= Test design =

In software engineering, test design is the activity of deriving and specifying test cases from test conditions to test software.

== Definition ==

A test condition is a statement about the test object. Test conditions can be stated for any part of a component or system that could be verified: functions, transactions, features, quality attributes or structural elements.

The fundamental challenge of test design is that there are infinitely many different tests that you could run, but there is not enough time to run them all. A subset of tests must be selected; small enough to run, but well-chosen enough that the tests find bug and expose other quality-related information.

Test design is one of the most important prerequisites of software quality. Good test design supports:
1. defining and improving quality related processes and procedures (quality assurance);
2. evaluating the quality of the product with regards to customer expectations and needs (quality control);
3. finding defects in the product (software testing).

The essential prerequisites of test design are:
1. Appropriate specification (test bases).
2. Risk and complexity analysis.
3. Historical data of your previous developments (if exists).
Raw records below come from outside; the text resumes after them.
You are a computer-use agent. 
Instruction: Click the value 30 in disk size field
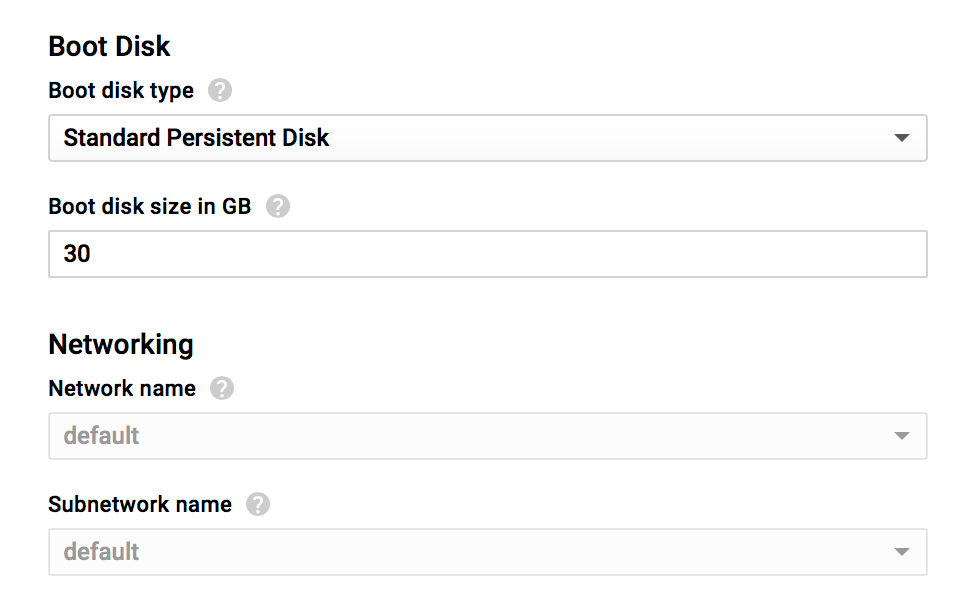point(77,254)
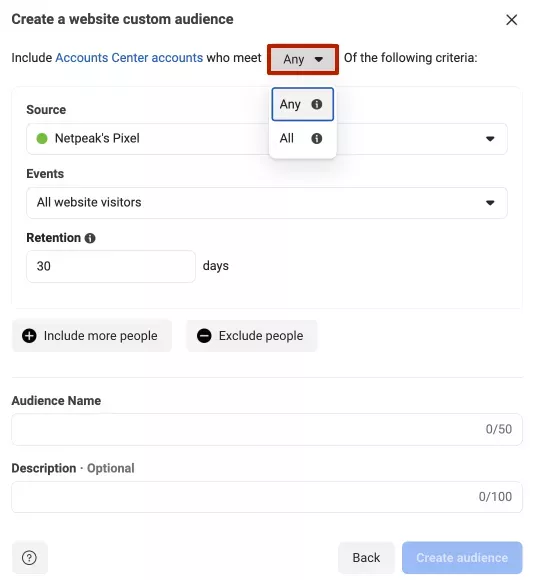Click the Back button
The width and height of the screenshot is (534, 580).
(x=366, y=557)
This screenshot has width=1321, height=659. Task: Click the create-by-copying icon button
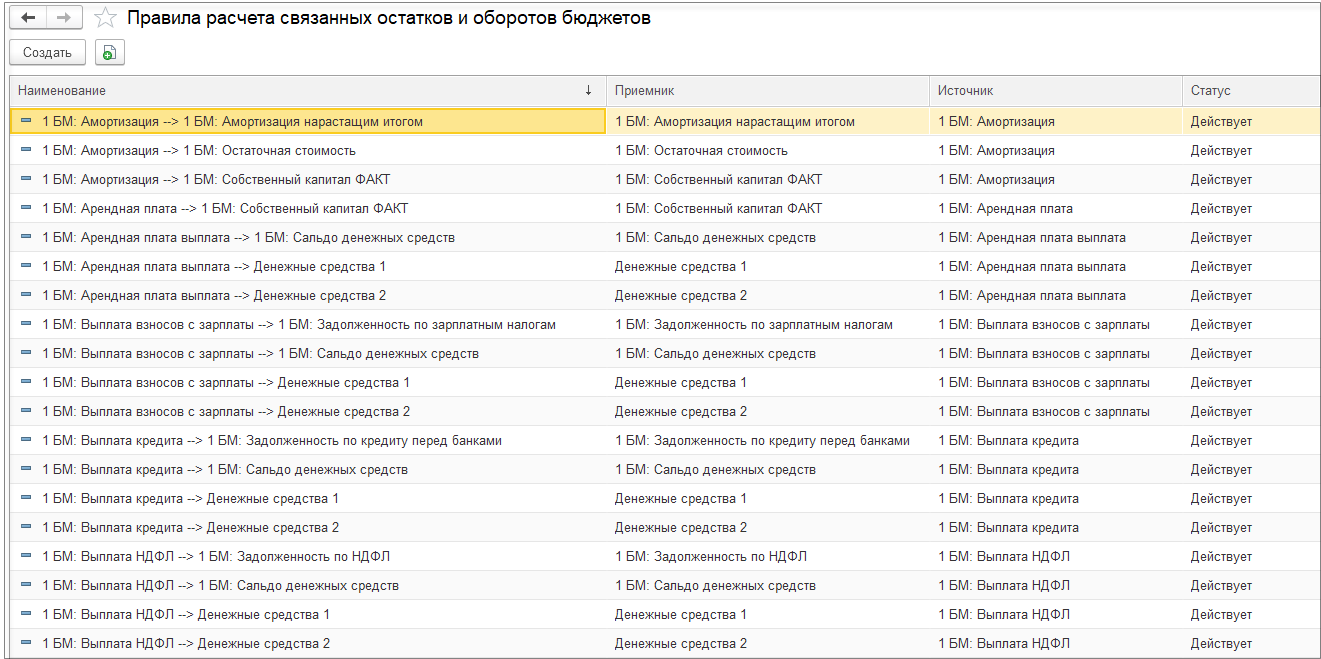(x=109, y=53)
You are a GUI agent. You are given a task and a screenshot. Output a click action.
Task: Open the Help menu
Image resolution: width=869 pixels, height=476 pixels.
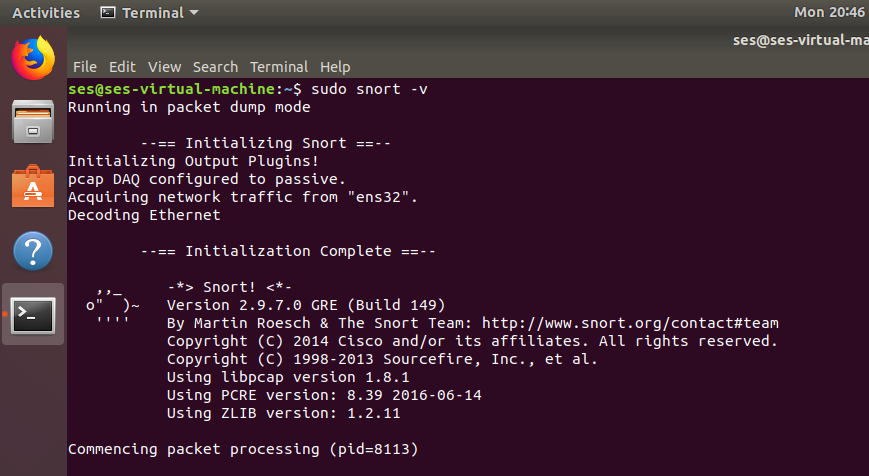[335, 67]
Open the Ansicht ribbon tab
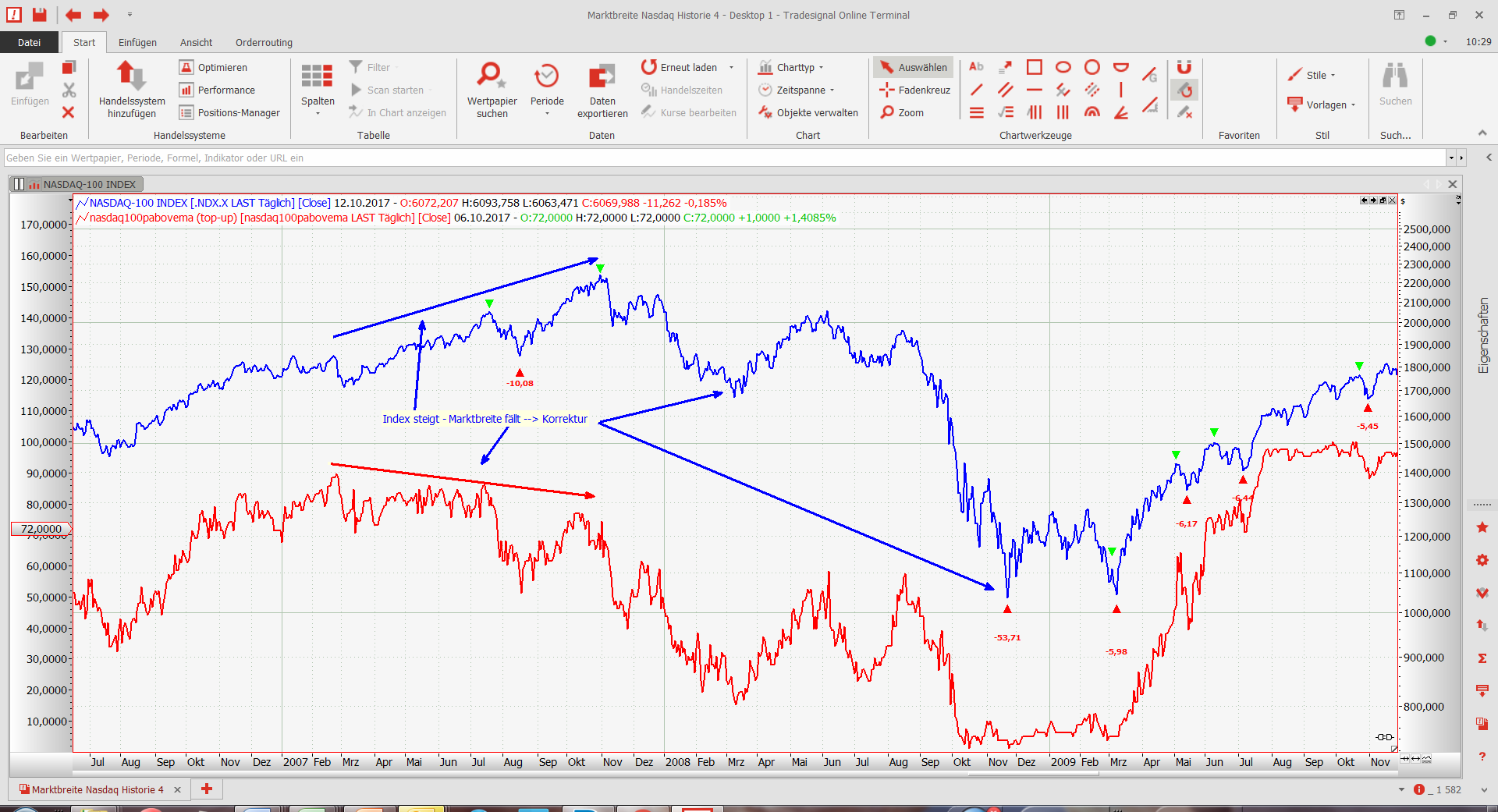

The test bases, such as requirements or user stories, determine what should be tested (test objects and test conditions). The test bases involves some test design techniques to be used or not to be used.

Risk analysis is inevitable to decide the thoroughness of testing. The more risk the usage of the function/object has, the more thorough the testing that is needed. The same can be said for complexity. Risk and complexity analysis determines the test design techniques to be applied for a given specification.

Historical data of your previous developments help setting the best set of test design techniques to reach a cost optimum and high quality together. In lack of historical data some assumptions can be made, which should be refined for subsequent projects.

Based on these prerequisites an optimal test design strategy can be implemented.

The result of the test design is a set of test cases based on the specification. These test cases can be designed prior to the implementation starts, and should be implementation-independent. Test first way of test design is very important as efficiently supports defect prevention. Based on the application and the present test coverage further test cases can be created (but it is not test design).

In practice, more test design techniques should be applied together for complex specifications.

Altogether, test design does not depend on the extraordinary (near magical) skill of the person creating the test but is based on well understood principles.

ISO/IEC/IEEE 29119-4:2015, Part 4 details the standard definitions of test design techniques. The site of test designers offers the LEA (Learn-Exercise-Apply) methodology to support effective learning, exercising and applying the techniques.

== Automatic test design ==

Entire test suites or test cases exposing real bugs can be automatically generated by software using model checking or symbolic execution. Model checking can ensure all the paths of a simple program are exercised, while symbolic execution can detect bugs and generate a test case that will expose the bug when the software is run using this test case.

However, as good as automatic test design can be, it is not appropriate for all circumstances. If the complexity becomes too high, then human test design must come into play as it is far more flexible and it can concentrate on generating higher level test suites.